◆ Source data ◆
-- begin --

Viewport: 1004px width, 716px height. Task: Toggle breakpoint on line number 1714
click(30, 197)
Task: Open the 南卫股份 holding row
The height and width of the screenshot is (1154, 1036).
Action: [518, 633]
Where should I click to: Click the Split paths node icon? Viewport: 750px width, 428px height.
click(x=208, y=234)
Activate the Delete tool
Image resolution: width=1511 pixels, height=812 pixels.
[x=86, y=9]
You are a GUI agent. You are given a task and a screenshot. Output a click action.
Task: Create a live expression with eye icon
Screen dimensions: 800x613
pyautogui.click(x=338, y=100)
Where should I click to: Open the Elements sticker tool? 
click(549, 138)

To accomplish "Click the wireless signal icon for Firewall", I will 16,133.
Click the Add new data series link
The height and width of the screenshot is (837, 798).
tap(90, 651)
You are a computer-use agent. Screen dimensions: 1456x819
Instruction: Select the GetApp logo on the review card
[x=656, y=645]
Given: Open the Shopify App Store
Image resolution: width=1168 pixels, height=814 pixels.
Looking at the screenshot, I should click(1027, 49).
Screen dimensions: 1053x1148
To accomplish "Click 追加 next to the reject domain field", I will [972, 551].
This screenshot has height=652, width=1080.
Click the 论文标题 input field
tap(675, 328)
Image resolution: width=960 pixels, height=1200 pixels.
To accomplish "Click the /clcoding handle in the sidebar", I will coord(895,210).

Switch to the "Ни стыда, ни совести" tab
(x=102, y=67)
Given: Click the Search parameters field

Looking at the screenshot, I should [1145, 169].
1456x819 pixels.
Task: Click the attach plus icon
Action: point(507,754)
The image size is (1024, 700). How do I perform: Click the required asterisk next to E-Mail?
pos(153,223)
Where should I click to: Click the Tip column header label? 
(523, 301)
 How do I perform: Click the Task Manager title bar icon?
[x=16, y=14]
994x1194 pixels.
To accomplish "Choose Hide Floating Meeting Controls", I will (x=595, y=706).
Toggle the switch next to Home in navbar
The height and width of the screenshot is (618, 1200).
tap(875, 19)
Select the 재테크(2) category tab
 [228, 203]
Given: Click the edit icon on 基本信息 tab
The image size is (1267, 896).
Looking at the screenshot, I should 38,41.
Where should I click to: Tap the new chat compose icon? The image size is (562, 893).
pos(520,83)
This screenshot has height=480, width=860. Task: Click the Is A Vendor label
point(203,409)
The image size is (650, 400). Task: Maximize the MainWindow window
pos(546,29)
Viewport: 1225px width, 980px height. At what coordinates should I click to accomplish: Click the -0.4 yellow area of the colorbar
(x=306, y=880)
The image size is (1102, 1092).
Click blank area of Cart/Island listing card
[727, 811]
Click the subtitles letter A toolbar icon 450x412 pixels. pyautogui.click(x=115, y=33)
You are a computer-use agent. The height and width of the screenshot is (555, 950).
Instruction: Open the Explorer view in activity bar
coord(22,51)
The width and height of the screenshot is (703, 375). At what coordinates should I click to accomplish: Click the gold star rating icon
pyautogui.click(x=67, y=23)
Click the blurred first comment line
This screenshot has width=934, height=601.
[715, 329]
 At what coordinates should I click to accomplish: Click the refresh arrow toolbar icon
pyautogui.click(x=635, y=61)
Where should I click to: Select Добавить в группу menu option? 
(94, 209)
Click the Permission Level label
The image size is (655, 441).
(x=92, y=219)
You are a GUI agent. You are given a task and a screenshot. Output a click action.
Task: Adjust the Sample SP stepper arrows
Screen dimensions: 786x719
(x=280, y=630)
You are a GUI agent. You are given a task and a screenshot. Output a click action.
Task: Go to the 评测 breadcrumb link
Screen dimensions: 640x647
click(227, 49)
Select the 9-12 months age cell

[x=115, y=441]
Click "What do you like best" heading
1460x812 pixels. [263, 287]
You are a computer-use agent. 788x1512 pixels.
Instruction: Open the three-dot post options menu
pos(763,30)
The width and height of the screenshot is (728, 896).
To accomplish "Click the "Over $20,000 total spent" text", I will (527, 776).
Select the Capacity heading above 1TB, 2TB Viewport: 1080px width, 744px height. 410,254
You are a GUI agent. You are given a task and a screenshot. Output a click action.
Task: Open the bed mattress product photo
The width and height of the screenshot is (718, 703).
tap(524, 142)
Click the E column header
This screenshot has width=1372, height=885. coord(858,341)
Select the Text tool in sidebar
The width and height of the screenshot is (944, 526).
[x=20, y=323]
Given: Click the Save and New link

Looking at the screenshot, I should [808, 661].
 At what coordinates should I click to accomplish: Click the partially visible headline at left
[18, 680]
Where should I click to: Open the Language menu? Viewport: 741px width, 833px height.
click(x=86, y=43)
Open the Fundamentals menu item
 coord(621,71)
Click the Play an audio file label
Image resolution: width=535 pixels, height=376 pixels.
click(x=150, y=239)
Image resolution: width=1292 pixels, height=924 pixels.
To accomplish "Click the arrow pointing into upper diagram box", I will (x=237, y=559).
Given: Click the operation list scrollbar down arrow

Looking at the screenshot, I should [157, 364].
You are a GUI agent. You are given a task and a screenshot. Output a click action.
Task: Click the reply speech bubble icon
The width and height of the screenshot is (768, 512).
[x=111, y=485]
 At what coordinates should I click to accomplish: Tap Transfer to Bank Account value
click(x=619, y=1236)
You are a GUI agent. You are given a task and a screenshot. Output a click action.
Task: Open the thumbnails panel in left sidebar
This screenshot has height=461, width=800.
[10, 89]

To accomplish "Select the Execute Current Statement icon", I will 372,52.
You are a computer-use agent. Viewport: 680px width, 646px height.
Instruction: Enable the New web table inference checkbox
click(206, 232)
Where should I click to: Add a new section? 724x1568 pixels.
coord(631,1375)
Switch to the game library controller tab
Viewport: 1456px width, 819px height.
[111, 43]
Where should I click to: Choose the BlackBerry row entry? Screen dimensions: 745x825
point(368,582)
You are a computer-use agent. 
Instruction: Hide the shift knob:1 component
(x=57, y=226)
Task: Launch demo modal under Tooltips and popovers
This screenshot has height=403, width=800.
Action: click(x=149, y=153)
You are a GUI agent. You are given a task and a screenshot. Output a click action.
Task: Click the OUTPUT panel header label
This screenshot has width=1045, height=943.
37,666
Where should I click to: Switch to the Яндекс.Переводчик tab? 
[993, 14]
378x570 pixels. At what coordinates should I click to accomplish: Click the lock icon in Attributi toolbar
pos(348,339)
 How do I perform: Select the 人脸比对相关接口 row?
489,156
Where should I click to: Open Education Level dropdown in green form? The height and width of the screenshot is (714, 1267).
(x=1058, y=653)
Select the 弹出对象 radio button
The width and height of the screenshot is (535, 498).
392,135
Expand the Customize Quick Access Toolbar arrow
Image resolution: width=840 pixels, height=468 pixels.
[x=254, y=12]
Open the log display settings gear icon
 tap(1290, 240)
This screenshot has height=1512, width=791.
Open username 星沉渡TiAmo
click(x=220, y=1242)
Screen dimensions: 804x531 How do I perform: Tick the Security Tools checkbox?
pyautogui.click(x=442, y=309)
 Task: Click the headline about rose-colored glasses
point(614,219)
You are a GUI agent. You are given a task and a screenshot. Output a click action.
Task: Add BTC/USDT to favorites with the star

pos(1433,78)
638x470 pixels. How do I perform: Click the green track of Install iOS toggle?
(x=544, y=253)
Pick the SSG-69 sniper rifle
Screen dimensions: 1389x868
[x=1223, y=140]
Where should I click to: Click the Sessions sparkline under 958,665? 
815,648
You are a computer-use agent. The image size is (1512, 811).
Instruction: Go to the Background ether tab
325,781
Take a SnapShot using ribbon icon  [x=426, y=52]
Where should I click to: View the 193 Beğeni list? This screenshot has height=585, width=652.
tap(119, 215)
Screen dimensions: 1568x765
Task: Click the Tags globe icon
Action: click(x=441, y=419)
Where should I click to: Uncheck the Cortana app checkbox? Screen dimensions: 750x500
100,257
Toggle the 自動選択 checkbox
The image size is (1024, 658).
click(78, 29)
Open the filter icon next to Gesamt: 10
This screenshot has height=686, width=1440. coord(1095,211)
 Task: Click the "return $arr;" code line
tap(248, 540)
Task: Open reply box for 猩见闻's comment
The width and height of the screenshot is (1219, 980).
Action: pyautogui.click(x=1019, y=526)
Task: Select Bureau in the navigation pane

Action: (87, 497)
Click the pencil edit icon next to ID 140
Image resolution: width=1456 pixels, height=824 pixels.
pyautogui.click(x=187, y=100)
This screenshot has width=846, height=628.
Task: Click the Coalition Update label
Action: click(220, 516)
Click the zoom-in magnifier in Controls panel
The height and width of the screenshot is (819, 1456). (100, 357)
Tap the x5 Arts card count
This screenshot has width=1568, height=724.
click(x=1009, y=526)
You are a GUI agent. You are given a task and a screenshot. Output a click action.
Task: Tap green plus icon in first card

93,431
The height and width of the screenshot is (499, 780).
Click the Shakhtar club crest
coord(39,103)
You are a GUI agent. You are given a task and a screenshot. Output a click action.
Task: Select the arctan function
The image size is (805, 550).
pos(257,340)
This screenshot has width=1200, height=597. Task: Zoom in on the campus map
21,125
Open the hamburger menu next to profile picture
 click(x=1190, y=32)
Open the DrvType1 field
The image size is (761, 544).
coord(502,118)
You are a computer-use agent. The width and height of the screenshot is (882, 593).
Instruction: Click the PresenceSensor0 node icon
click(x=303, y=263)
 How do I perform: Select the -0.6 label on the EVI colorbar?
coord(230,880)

-- end --

◆ Set exercise ◆
Copy the records word for word, starting at the line that contains "headline at left" and ending at the line that contains "[x=111, y=485]".

◆ Completed task ◆
 At what coordinates should I click to accomplish: Click the partially visible headline at left
[18, 680]
Where should I click to: Open the Language menu? Viewport: 741px width, 833px height.
click(x=86, y=43)
Open the Fundamentals menu item
 coord(621,71)
Click the Play an audio file label
Image resolution: width=535 pixels, height=376 pixels.
click(x=150, y=239)
Image resolution: width=1292 pixels, height=924 pixels.
To accomplish "Click the arrow pointing into upper diagram box", I will (x=237, y=559).
Given: Click the operation list scrollbar down arrow

Looking at the screenshot, I should [157, 364].
You are a GUI agent. You are given a task and a screenshot. Output a click action.
Task: Click the reply speech bubble icon
The width and height of the screenshot is (768, 512).
[x=111, y=485]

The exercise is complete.